--- Assignment ---
Locate, in the data below, the line that contains "Choose EventBridge API" and the line that contains "Given: Open the address bar history dropdown"; reproduce exactly those two lines and every line between them, nothing more.

(Data for processing Opens)

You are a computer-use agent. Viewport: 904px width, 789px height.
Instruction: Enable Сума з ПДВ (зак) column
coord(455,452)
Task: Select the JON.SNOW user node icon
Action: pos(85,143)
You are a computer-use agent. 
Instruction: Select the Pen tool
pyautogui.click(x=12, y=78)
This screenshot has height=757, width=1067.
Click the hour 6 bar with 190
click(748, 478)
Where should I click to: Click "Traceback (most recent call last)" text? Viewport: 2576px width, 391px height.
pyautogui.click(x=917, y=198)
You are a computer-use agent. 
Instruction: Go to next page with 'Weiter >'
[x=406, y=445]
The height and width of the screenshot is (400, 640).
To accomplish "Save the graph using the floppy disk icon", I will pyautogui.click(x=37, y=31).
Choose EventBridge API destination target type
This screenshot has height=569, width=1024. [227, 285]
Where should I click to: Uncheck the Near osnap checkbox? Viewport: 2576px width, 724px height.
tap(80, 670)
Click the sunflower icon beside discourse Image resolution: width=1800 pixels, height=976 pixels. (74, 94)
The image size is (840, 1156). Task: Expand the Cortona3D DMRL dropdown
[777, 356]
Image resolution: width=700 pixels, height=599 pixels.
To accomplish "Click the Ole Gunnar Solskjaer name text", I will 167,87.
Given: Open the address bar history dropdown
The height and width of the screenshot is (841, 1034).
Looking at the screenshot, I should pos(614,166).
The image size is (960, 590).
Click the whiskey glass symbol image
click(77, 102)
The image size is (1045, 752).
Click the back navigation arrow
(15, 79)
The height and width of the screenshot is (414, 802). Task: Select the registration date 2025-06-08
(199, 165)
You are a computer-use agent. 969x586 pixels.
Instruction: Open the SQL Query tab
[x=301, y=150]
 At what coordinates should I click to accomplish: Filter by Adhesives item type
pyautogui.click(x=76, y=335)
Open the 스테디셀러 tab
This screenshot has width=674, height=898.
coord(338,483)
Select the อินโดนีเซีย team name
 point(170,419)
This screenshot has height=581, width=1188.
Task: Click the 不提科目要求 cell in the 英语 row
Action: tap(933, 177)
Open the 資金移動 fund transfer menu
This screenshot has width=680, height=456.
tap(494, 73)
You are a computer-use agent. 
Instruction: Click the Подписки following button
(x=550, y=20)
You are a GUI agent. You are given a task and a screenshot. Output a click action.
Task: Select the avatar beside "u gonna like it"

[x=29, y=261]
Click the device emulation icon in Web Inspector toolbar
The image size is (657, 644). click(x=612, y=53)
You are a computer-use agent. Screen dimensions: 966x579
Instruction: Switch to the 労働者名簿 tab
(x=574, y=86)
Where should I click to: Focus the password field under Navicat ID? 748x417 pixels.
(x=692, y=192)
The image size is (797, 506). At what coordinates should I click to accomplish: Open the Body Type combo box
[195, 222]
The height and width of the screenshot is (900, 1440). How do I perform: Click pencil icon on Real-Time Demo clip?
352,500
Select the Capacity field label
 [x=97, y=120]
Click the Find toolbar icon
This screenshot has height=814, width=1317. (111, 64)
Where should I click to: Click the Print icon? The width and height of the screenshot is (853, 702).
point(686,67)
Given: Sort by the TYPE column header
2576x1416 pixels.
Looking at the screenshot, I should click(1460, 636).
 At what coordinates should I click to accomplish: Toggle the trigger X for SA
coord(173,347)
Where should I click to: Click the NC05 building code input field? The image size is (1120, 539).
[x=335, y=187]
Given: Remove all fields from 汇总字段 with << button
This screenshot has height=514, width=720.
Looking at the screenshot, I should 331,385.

(Data for processing Closes)

--- Written response ---
Choose EventBridge API destination target type
This screenshot has height=569, width=1024. [227, 285]
Where should I click to: Uncheck the Near osnap checkbox? Viewport: 2576px width, 724px height.
tap(80, 670)
Click the sunflower icon beside discourse Image resolution: width=1800 pixels, height=976 pixels. (74, 94)
The image size is (840, 1156). Task: Expand the Cortona3D DMRL dropdown
[777, 356]
Image resolution: width=700 pixels, height=599 pixels.
To accomplish "Click the Ole Gunnar Solskjaer name text", I will 167,87.
Given: Open the address bar history dropdown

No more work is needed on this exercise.